▶ [Work task]: The answer consists only of the lines from the beginning of the listing below to the line holding "Given: Click the", inclusive, with every picture removed.

....................

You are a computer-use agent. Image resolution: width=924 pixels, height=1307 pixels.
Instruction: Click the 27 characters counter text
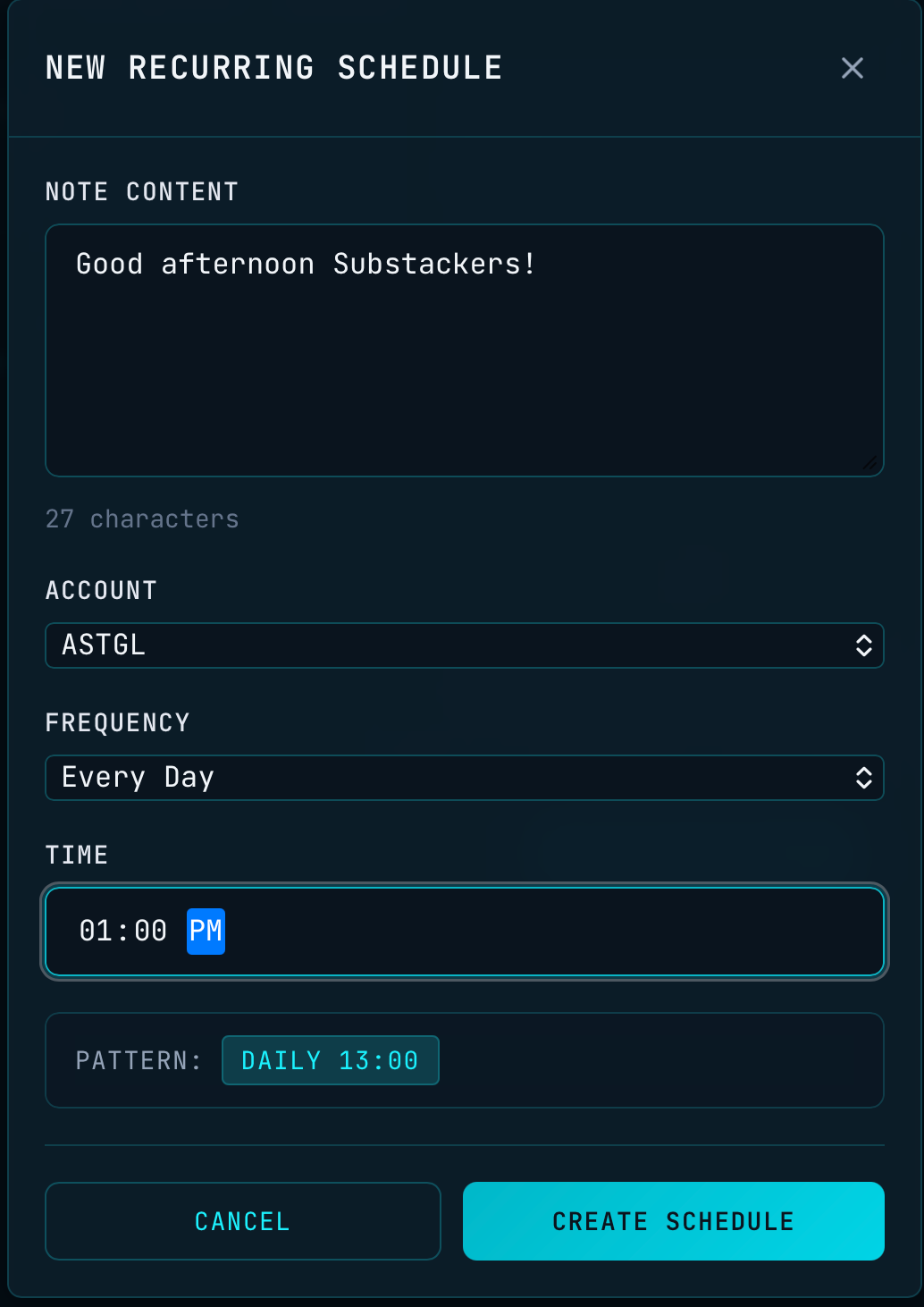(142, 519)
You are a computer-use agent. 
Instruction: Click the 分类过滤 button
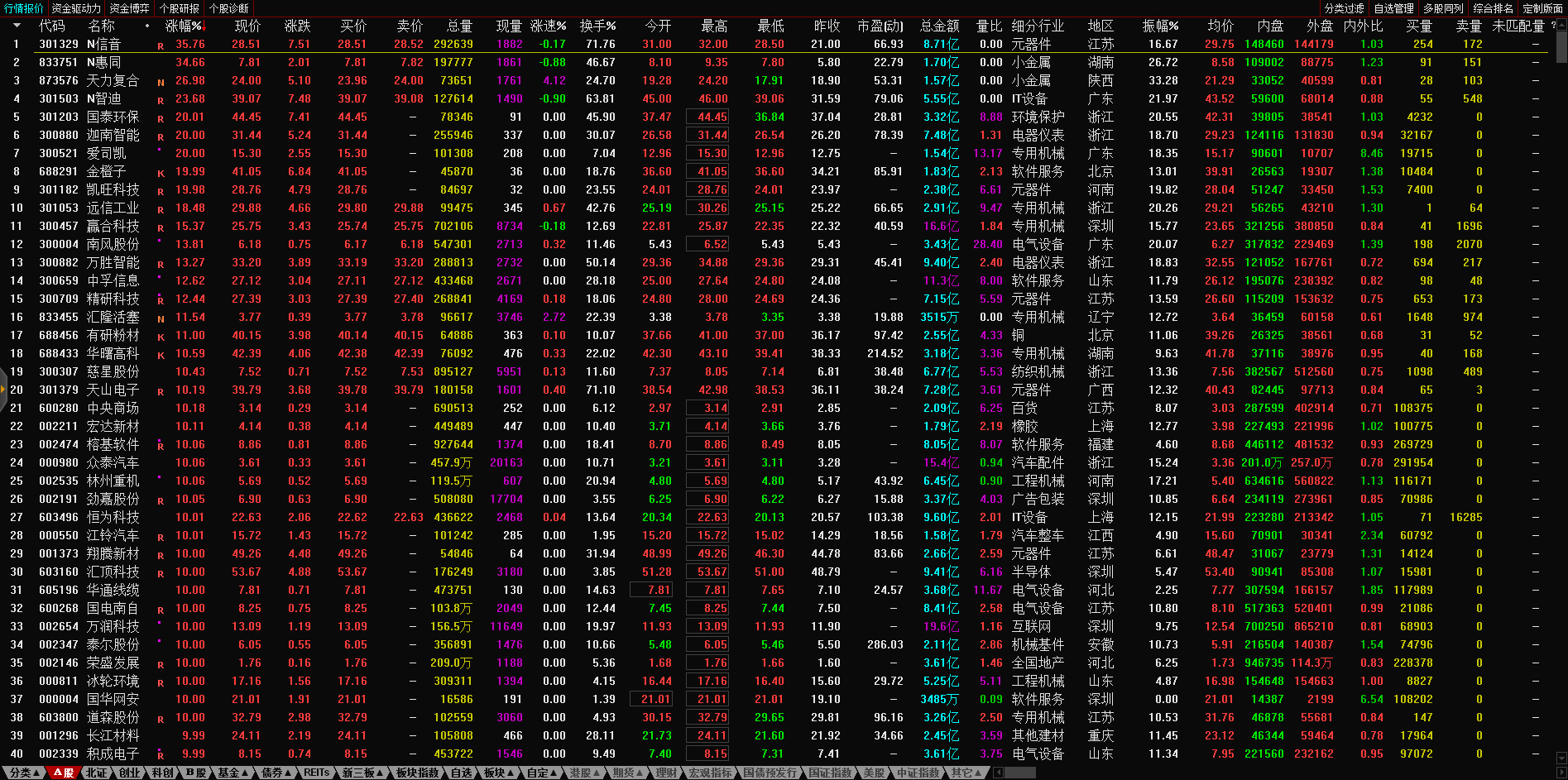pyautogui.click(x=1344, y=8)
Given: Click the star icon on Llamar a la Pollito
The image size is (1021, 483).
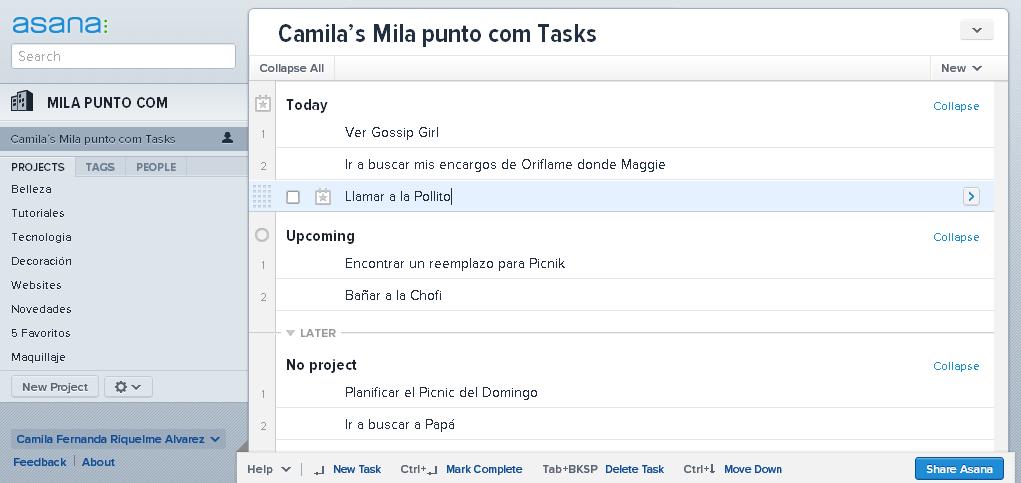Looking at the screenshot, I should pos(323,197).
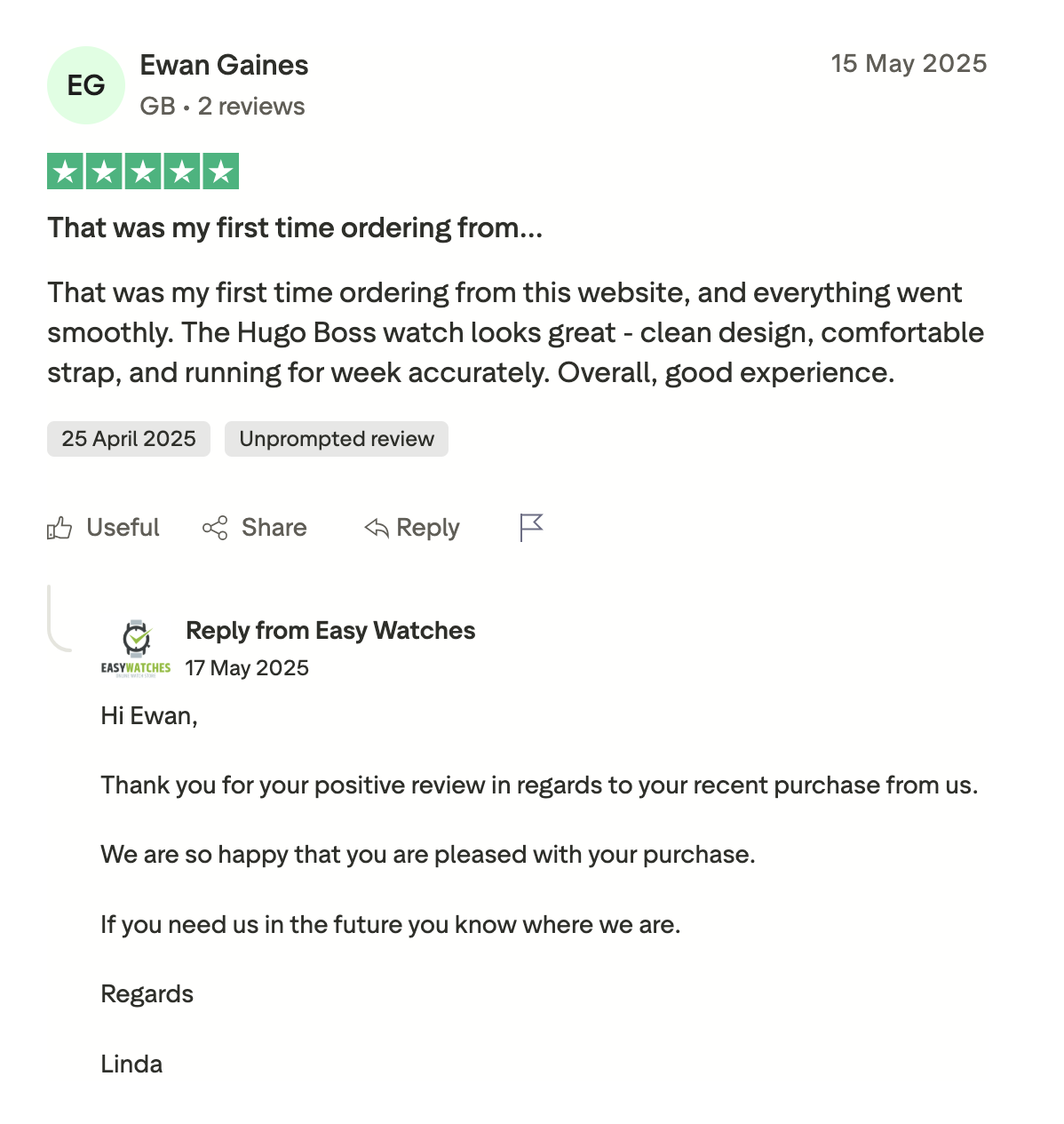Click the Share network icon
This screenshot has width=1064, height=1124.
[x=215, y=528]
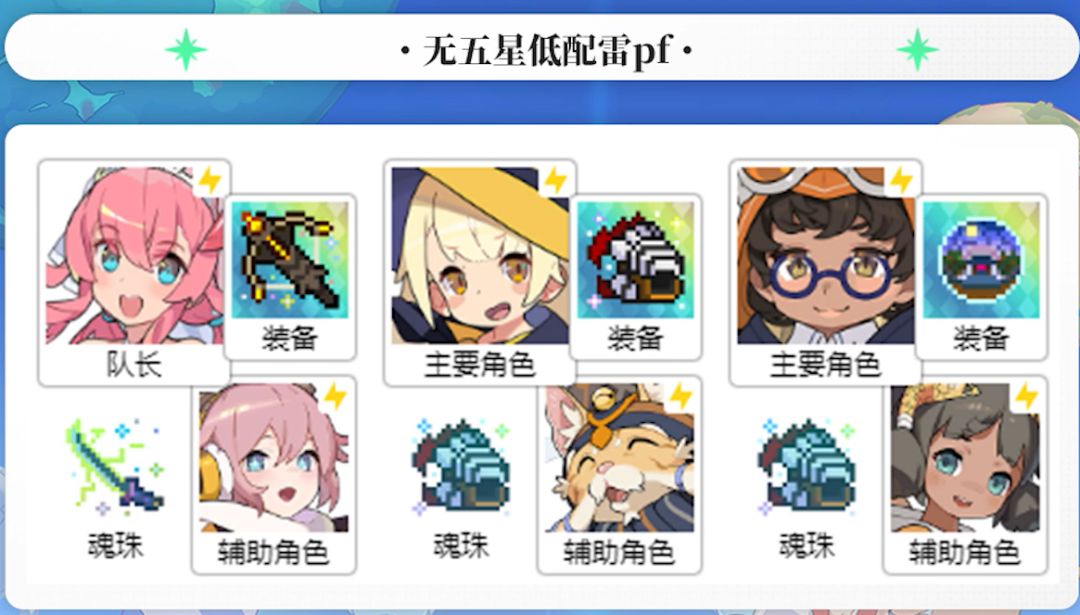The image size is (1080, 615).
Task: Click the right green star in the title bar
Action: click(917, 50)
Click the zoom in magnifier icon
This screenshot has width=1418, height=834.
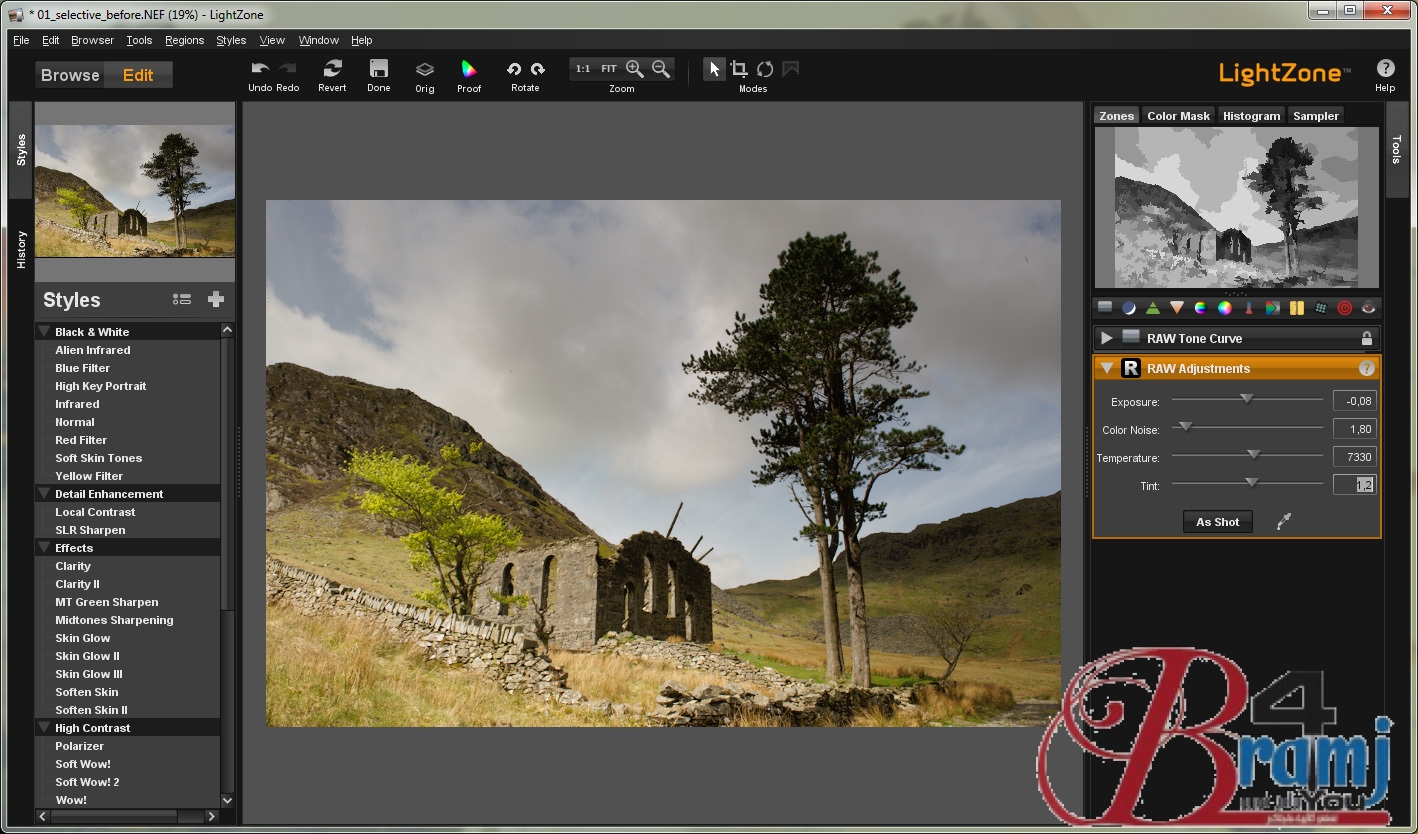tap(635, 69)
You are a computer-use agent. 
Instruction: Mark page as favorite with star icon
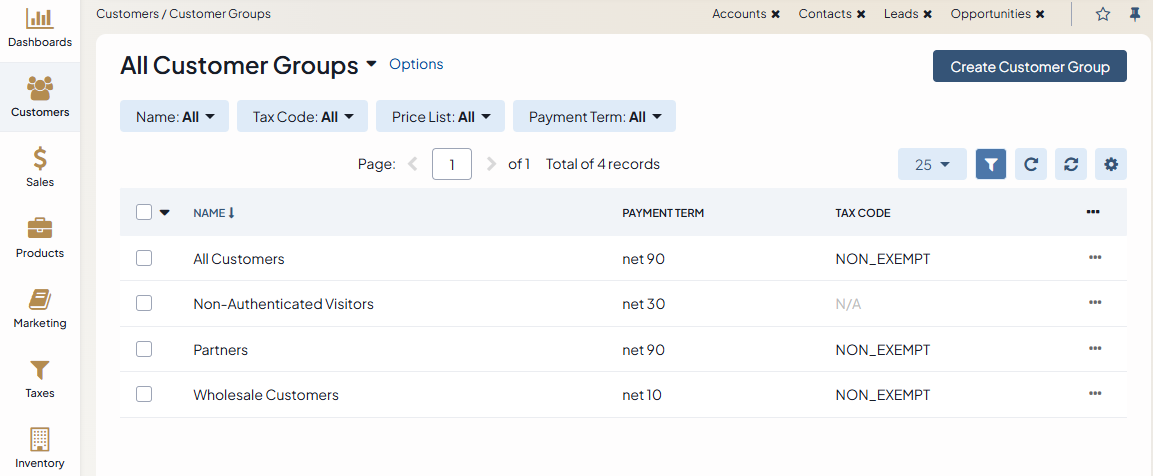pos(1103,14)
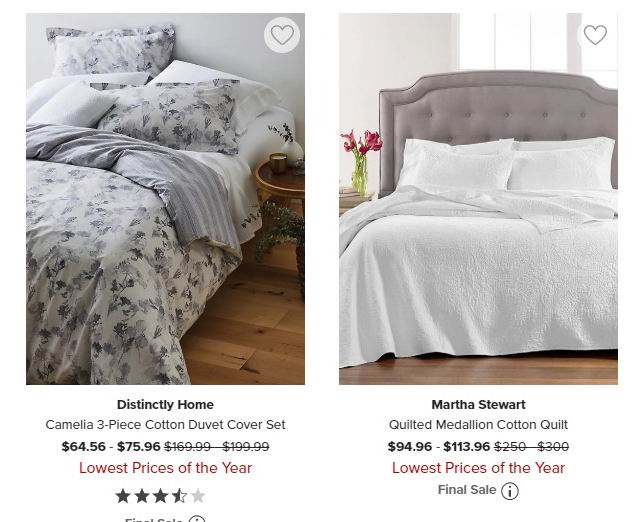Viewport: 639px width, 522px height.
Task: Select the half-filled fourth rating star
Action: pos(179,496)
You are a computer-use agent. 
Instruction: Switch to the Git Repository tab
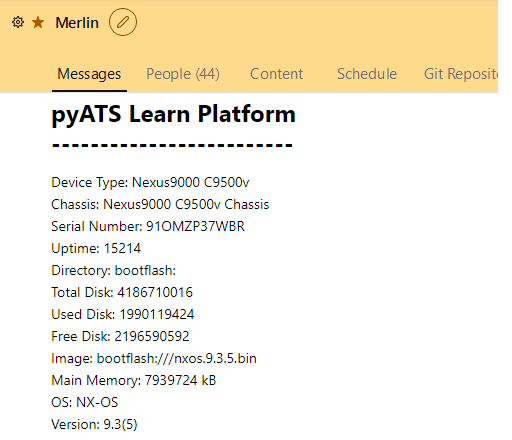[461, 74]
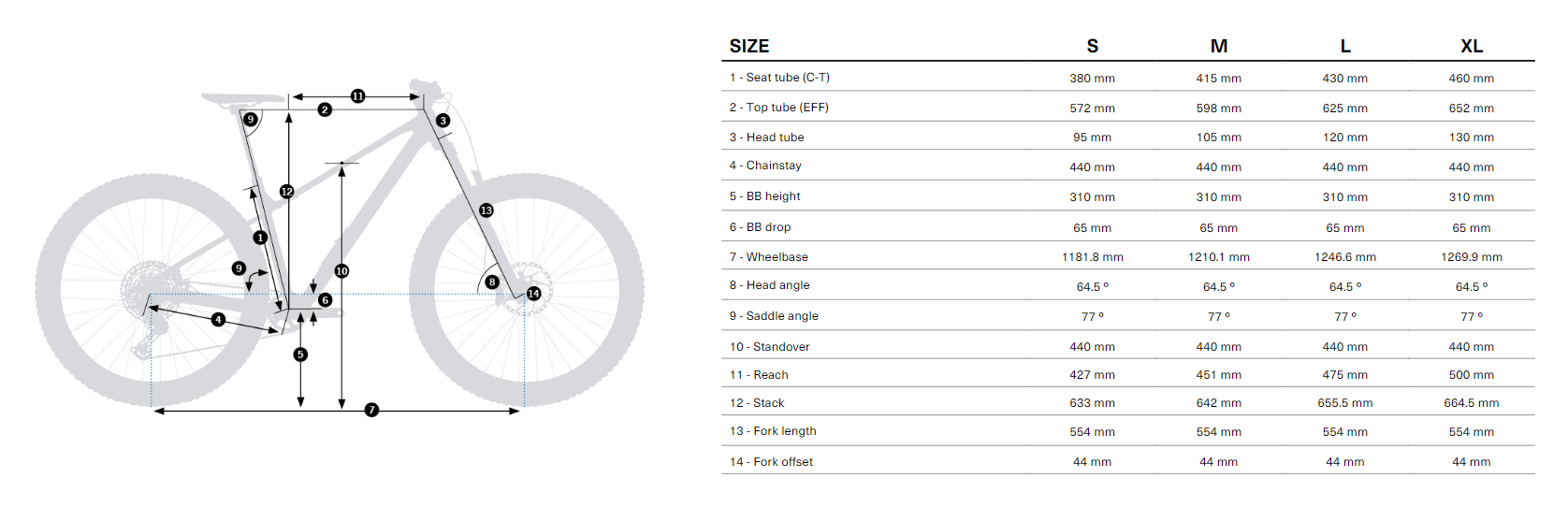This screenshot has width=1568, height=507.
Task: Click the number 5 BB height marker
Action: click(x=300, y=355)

....................

▶ [Result]:
You are a computer-use agent. Image resolution: width=924 pixels, height=1307 pixels.
Instruction: Click the 27 characters counter text
(142, 519)
You are a computer-use agent. 
Instruction: Click the 分类过滤 button
pyautogui.click(x=1344, y=8)
Given: Click the star icon on Llamar a la Pollito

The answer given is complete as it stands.